__Directions for this task__. Starting at the line that contains "Instruction: Click the 신청번호 input field", reproduce only the lines through the end of the data, exactly, including both the first and the last; skip the pictures.

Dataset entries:
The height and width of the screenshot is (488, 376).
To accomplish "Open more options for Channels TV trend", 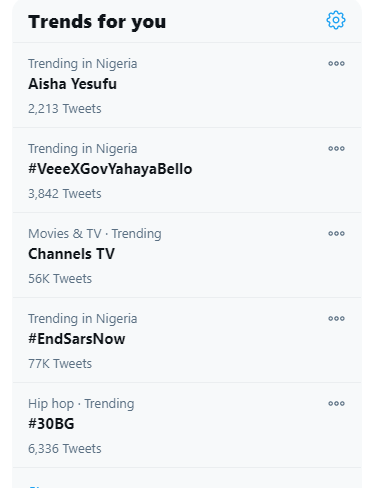I will [x=336, y=233].
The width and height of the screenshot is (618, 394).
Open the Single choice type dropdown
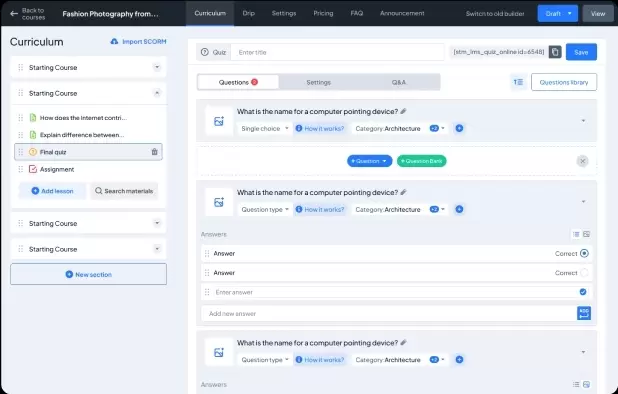coord(264,128)
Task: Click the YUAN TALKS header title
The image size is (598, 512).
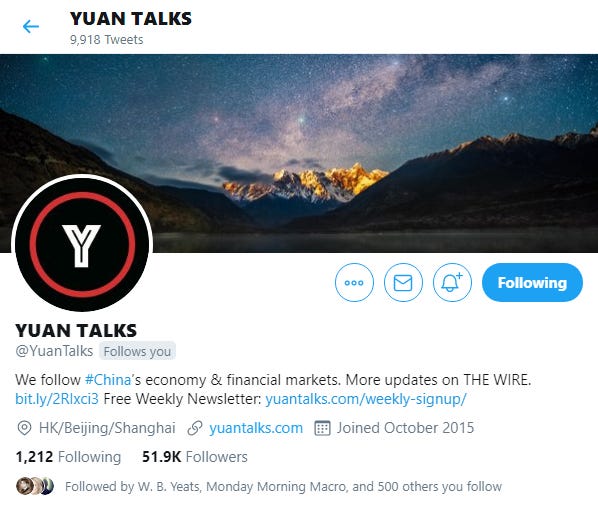Action: (131, 19)
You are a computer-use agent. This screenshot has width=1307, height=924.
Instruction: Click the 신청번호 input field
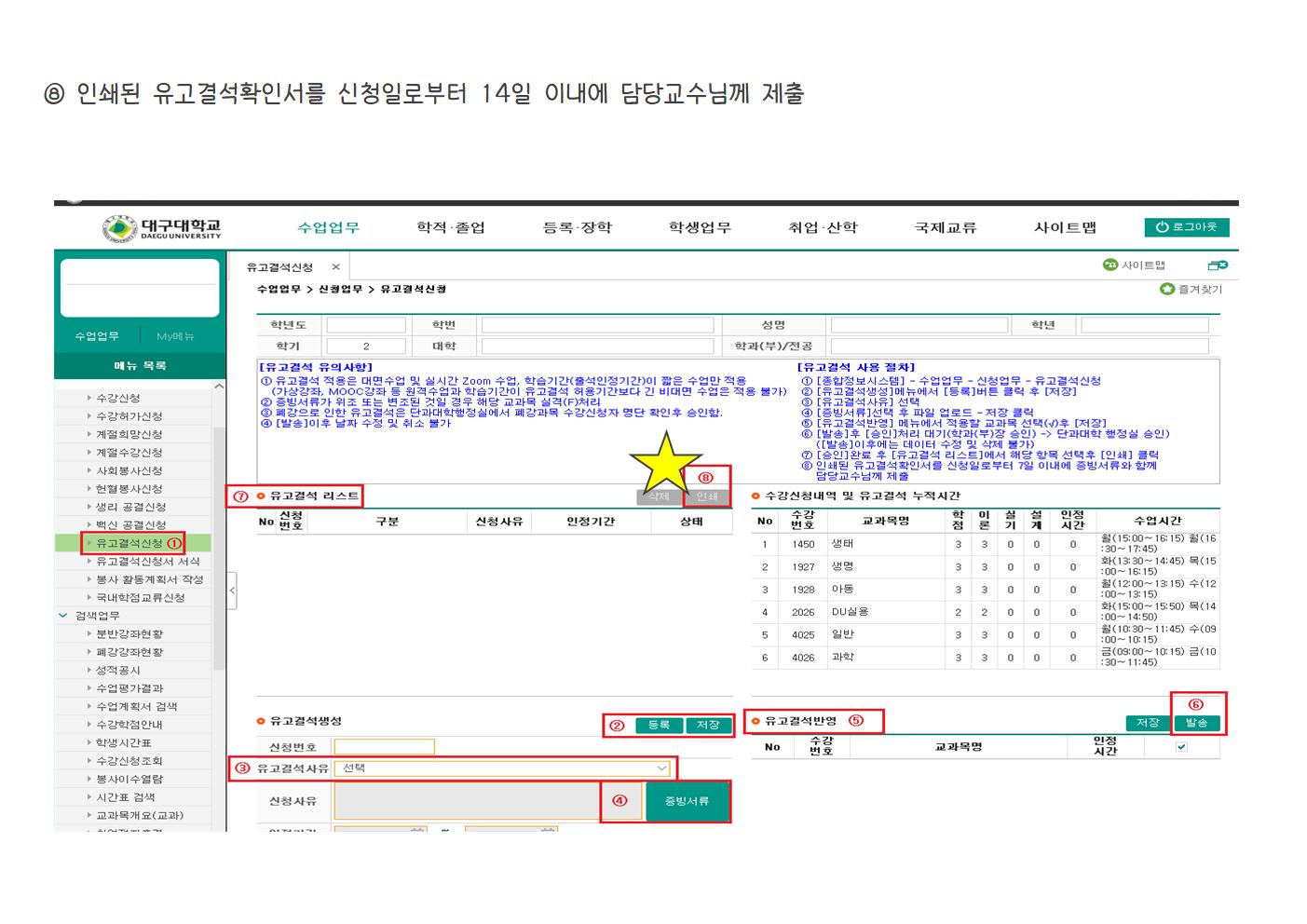click(x=384, y=747)
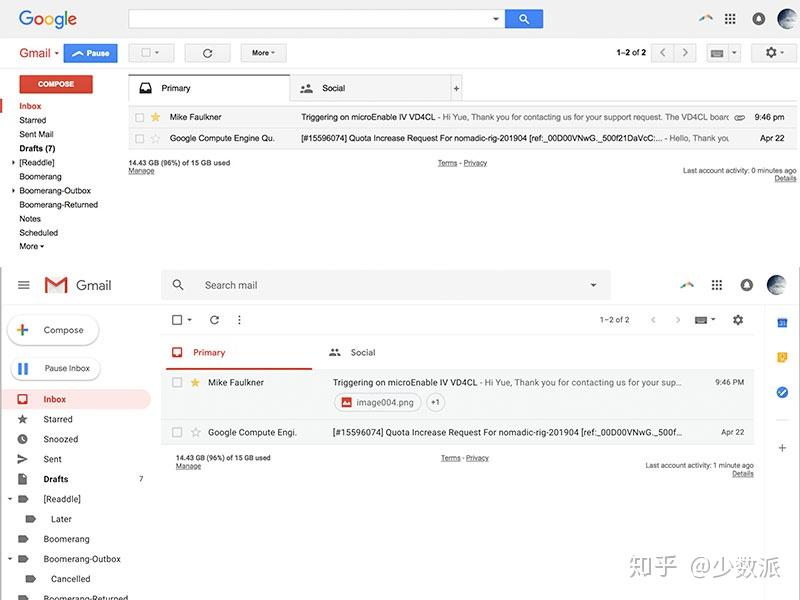Click the image004.png attachment chip
800x600 pixels.
(x=376, y=402)
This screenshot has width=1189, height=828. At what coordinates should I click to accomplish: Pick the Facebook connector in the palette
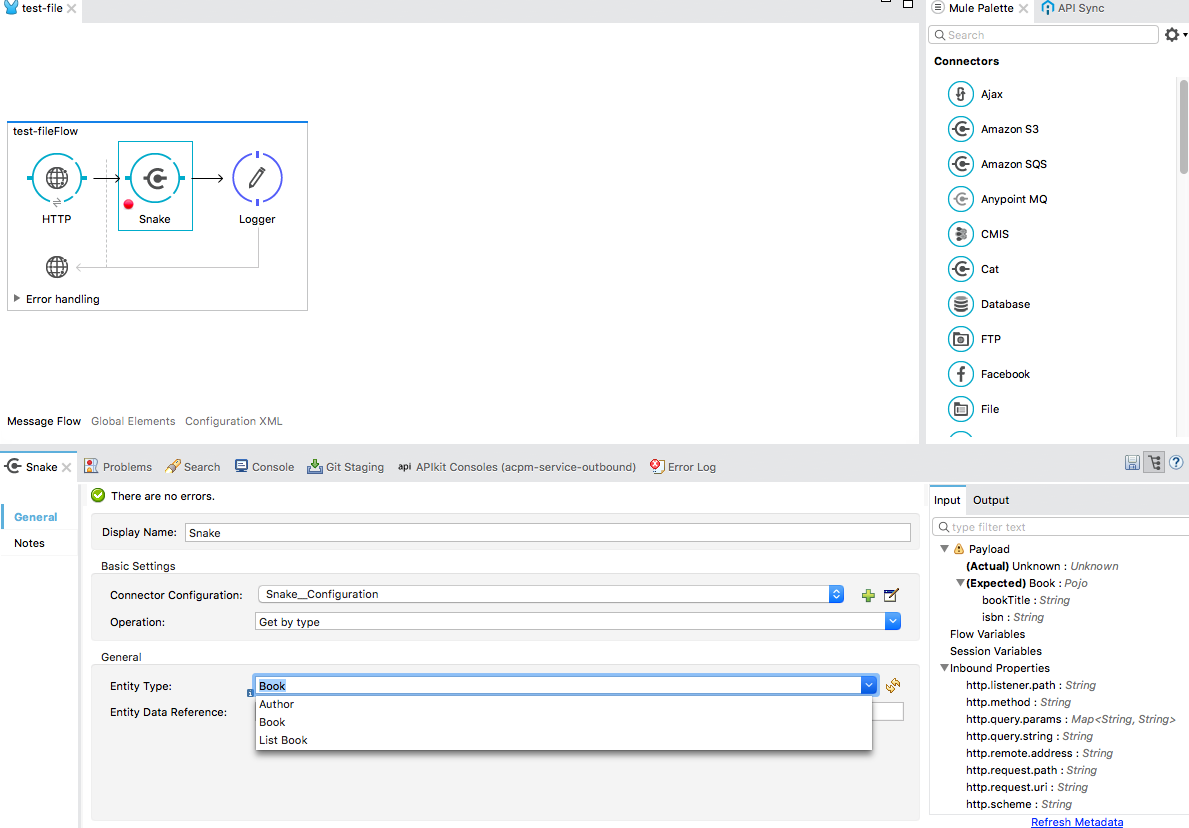[1004, 374]
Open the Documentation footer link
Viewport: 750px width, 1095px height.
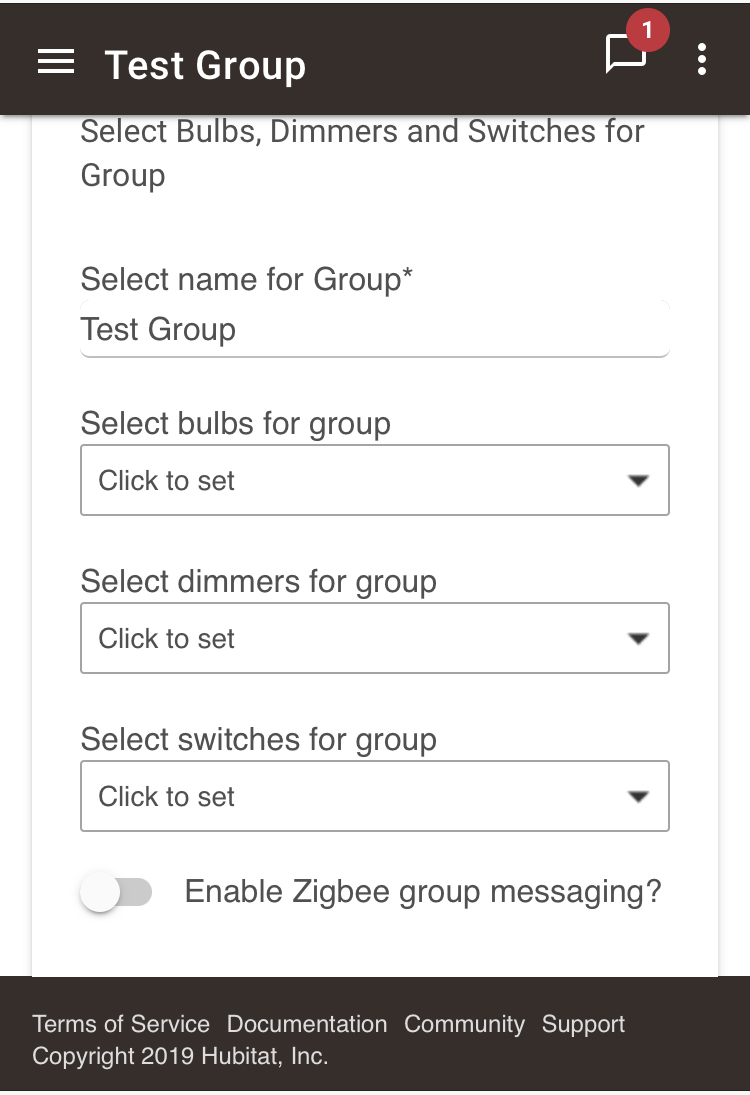click(x=307, y=1024)
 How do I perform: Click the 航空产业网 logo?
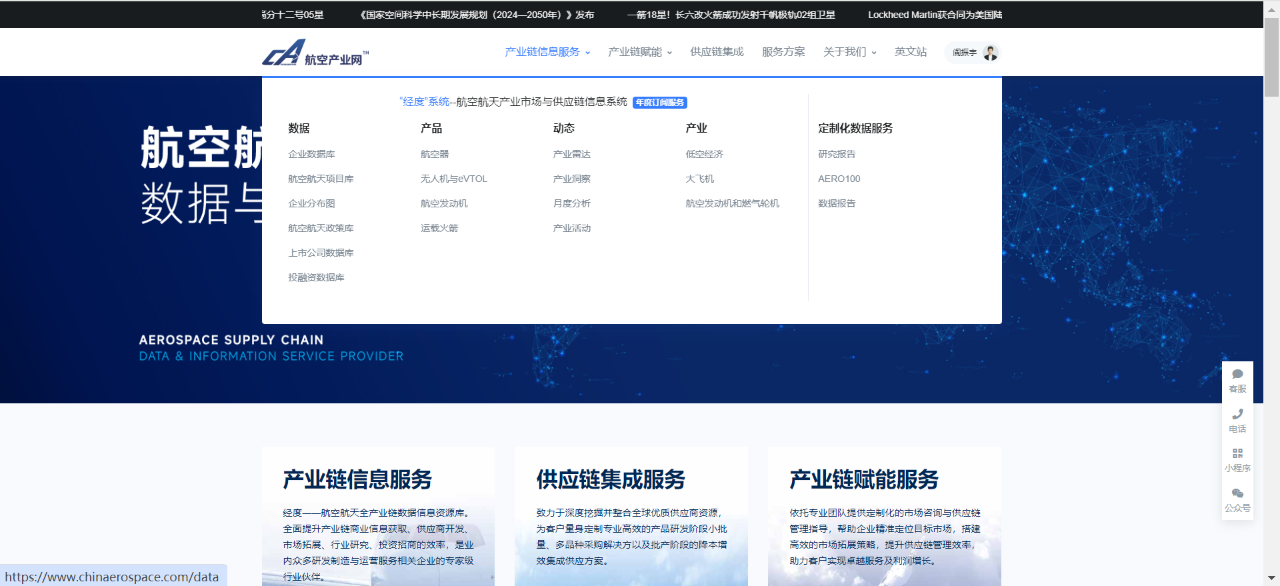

__Response__.
Instruction: Click the 신청번호 input field
click(x=384, y=747)
Click the image004.png attachment chip
800x600 pixels.
(x=376, y=402)
This screenshot has width=1189, height=828. At what coordinates should I click to accomplish: Pick the Facebook connector in the palette
[1004, 374]
Open the Documentation footer link
Viewport: 750px width, 1095px height.
click(x=307, y=1024)
 How do I perform: Click the 航空产业网 logo?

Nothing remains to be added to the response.